Hall Findlay is a former Liberal MP who served as Suncor Energy’s chief sustainability officer before taking on her role at the University of Calgary.

She sees an opportunity to remove the tanker moratorium in light of changing attitudes about resource development across Canada and a new federal government that has publicly committed to delivering nation-building energy projects.

“There’s a greater recognition in large portions of the public across the country, not just Alberta and Saskatchewan, that Canada is too dependent on the United States as the only customer for our energy products,” she said.

“There are better alternatives to C-48, such as setting aside what are called Particularly Sensitive Sea Areas, which have been established in areas such as the Great Barrier Reef and the Galapagos Islands.”

The Business Council of British Columbia, which represents more than 200 companies, post-secondary institutions and industry associations, echoes Hall Findlay’s call for the tanker ban to be repealed.

“Comparable shipments face no such restrictions on the East Coast,” said Denise Mullen, the council’s director of environment, sustainability and Indigenous relations.

“This unfair treatment reinforces Canada’s over-reliance on the U.S. market, where Canadian oil is sold at a discount, by restricting access to Asia-Pacific markets.

“This results in billions in lost government revenues and reduced private investment at a time when our economy can least afford it.”

The ban on tanker traffic specifically in northern B.C. doesn’t make sense given Canada already has strong marine safety regulations in place, Mullen said.

Notably, completion of the Trans Mountain Pipeline expansion in 2024 also doubled marine spill response capacity on Canada’s West Coast. A $170 million investment added new equipment, personnel and response bases in the Salish Sea.

“The [C-48] moratorium adds little real protection while sending a damaging message to global investors,” she said.

“This undermines the confidence needed for long-term investment in critical trade-enabling infrastructure.”

Indigenous Resource Network executive director John Desjarlais senses there’s an openness to revisiting the issue for Indigenous communities.

“Sentiment has changed and evolved in the past six years,” he said.

“There are still concerns and trust that needs to be built. But there’s also a recognition that in addition to environmental impacts, [there are] consequences of not doing it in terms of an economic impact as well as the cascading socio-economic impacts.”

The ban effectively killed the proposed $16-billion Eagle Spirit project, an Indigenous-led pipeline that would have shipped oil from northern Alberta to a tidewater export terminal at Prince Rupert, B.C.

“When you have Indigenous participants who want to advance these projects, the moratorium needs to be revisited,” Desjarlais said.

He notes that in the six years since the tanker ban went into effect, there are growing partnerships between B.C. First Nations and the energy industry, including the Haisla Nation’s Cedar LNG project and the Nisga’a Nation’s Ksi Lisims LNG project.

This has deepened the trust that projects can mitigate risks while providing economic reconciliation and benefits to communities, Dejarlais said.

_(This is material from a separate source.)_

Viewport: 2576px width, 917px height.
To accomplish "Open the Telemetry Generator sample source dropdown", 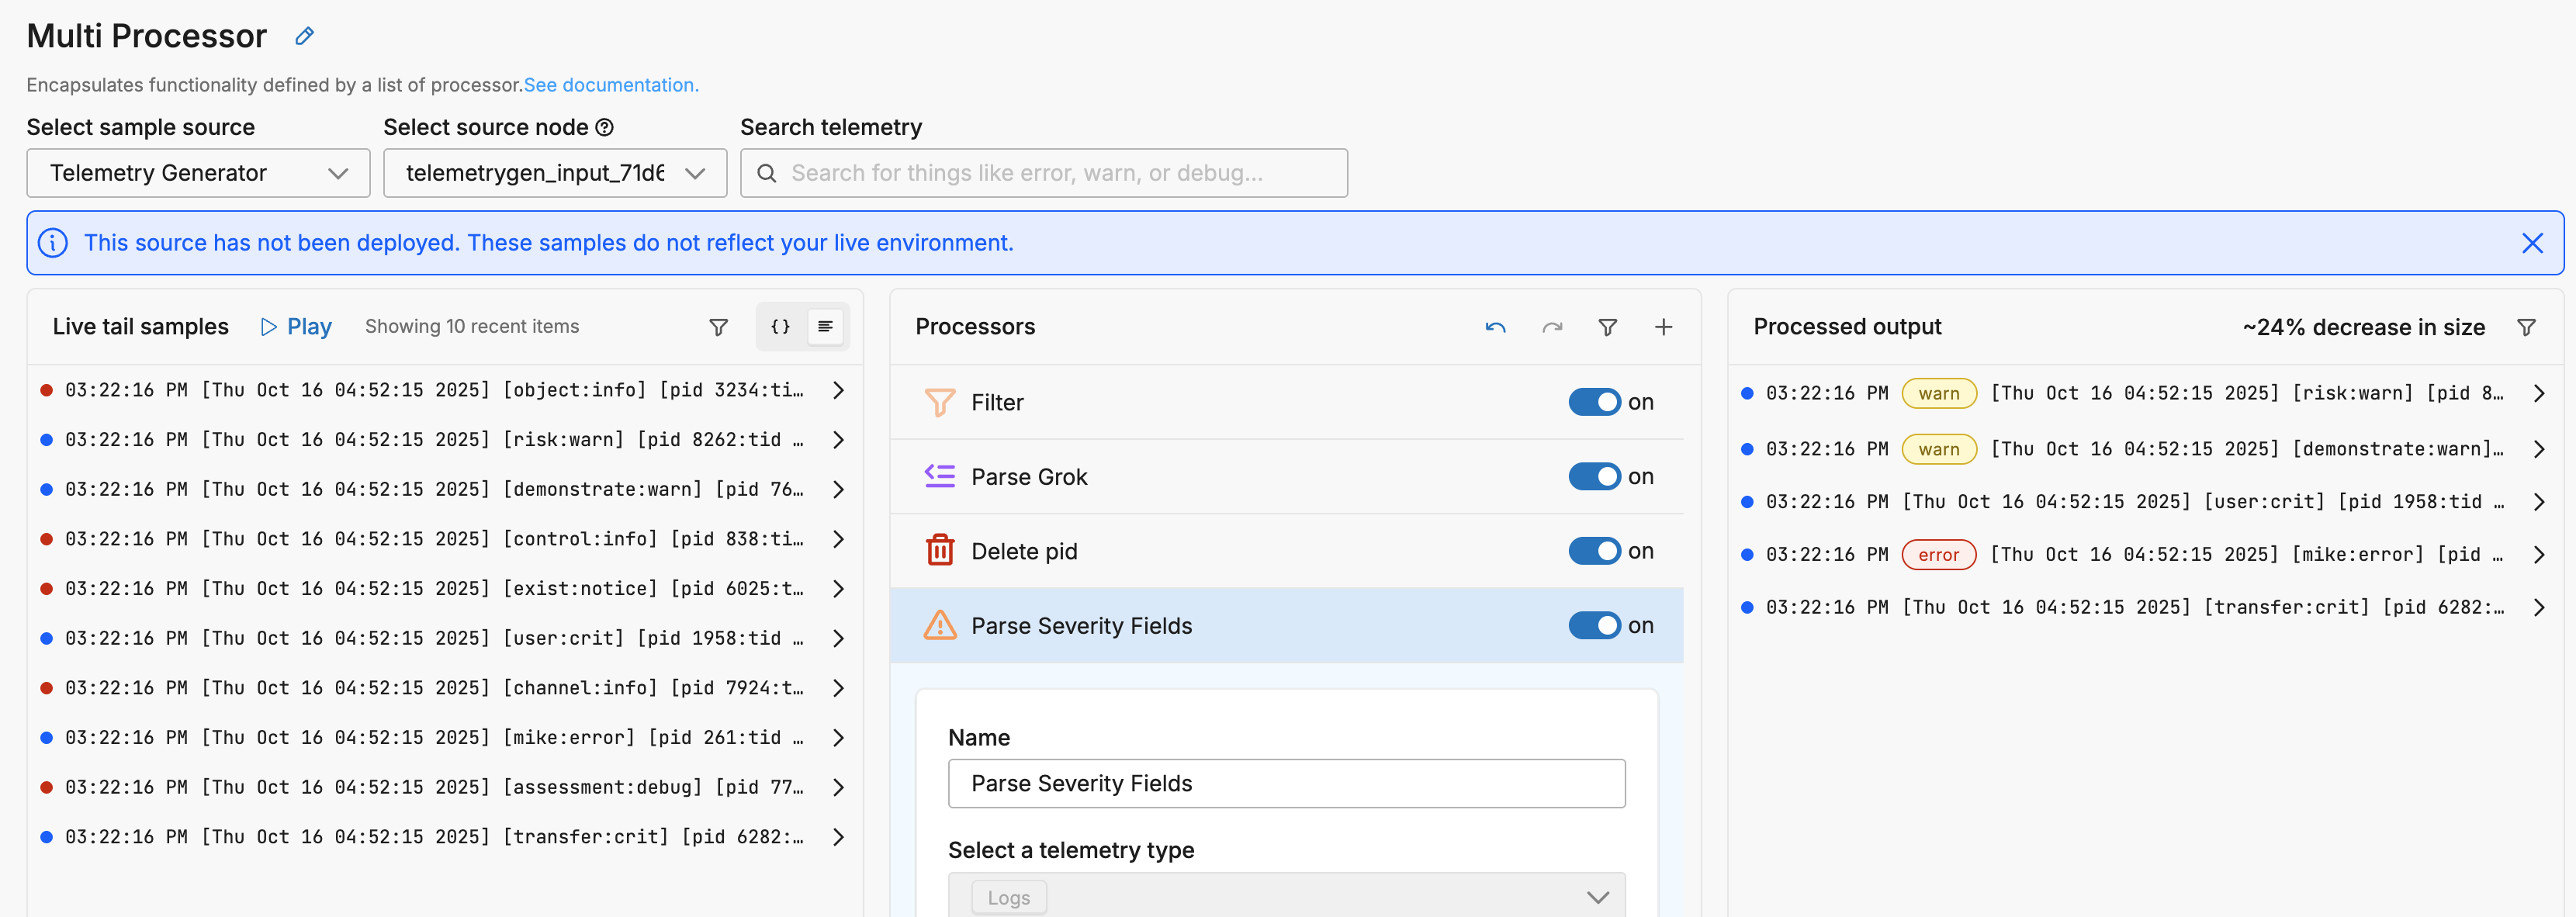I will [x=198, y=173].
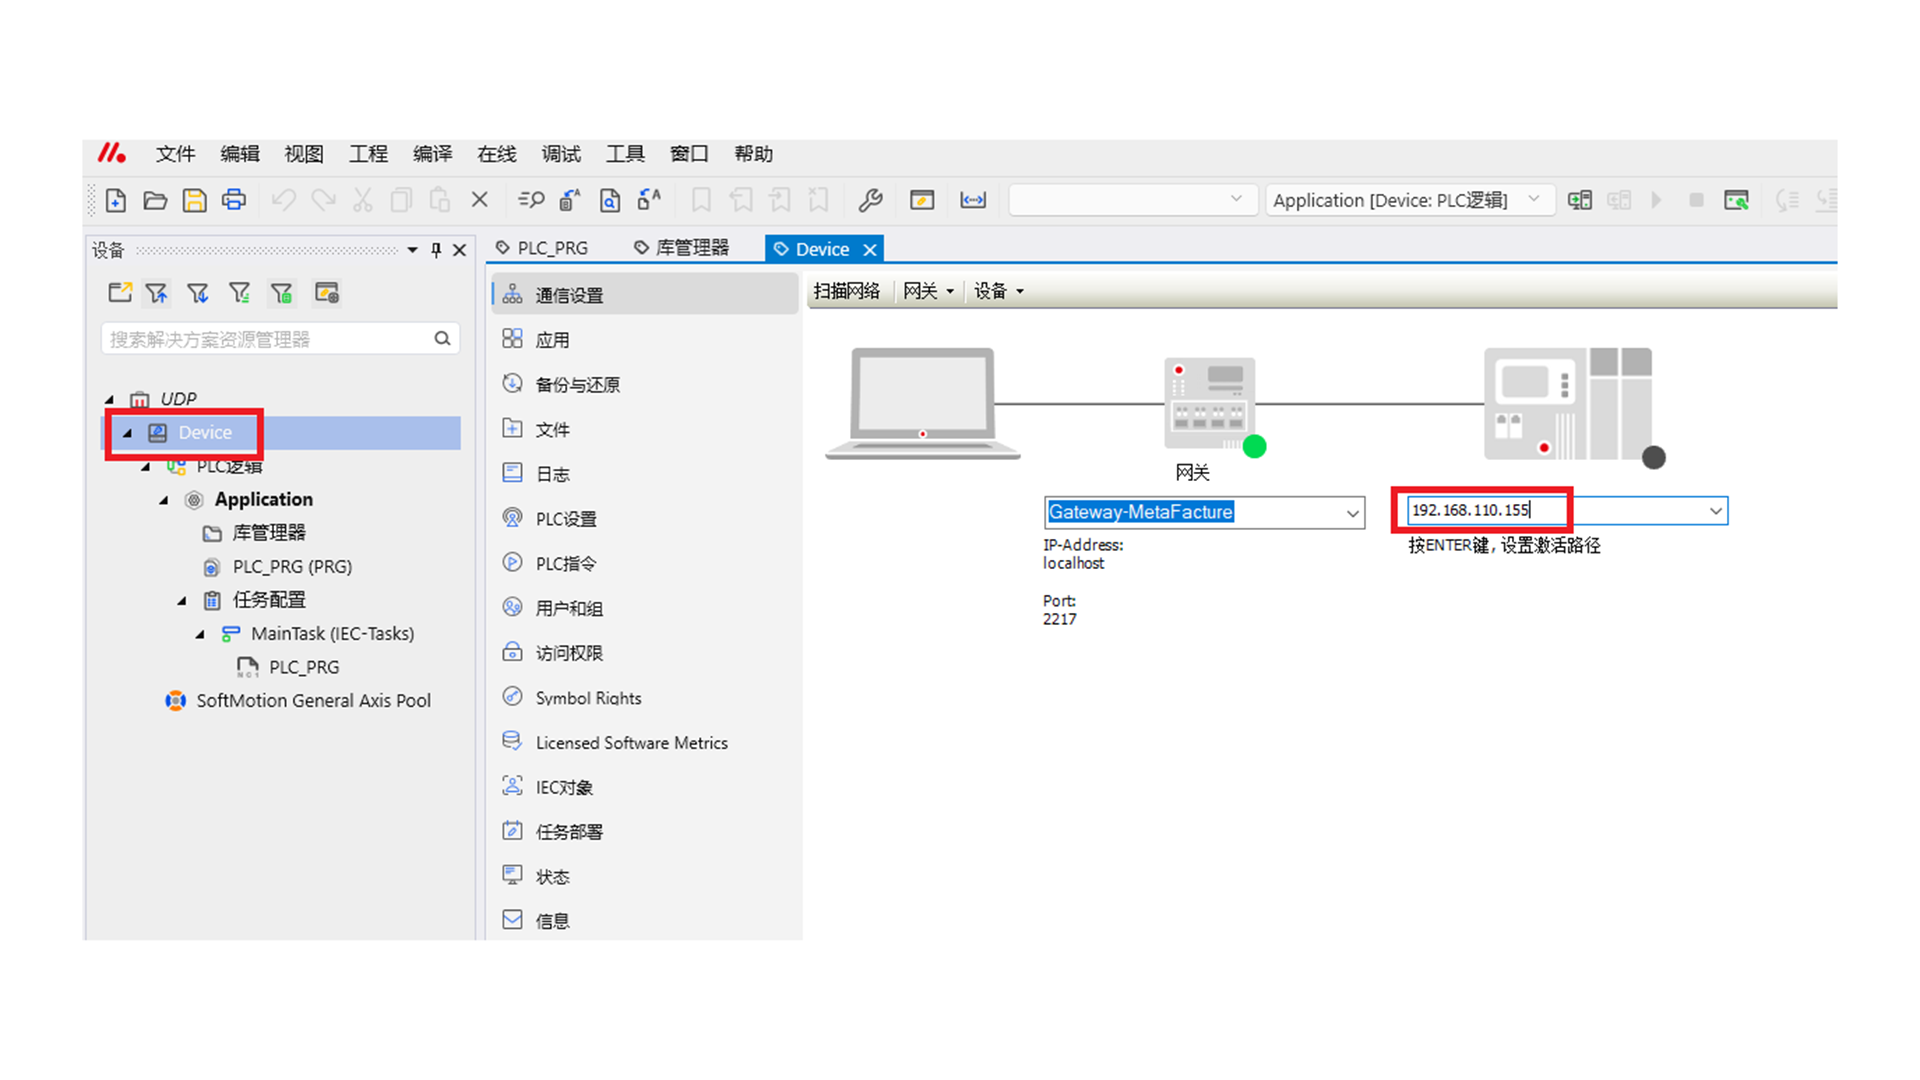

“Industry has come leaps and bounds in terms of working with First Nations,” he said.

“They are treating the rights of the communities they work with appropriately in terms of project risk and returns.”

Hall Findlay is cautiously optimistic that the tanker ban will be replaced by more appropriate legislation.

“I’m hoping that we see the revival of a federal government that brings pragmatism to governing the country,” she said.

“Repealing C-48 would be a sign of that happening.”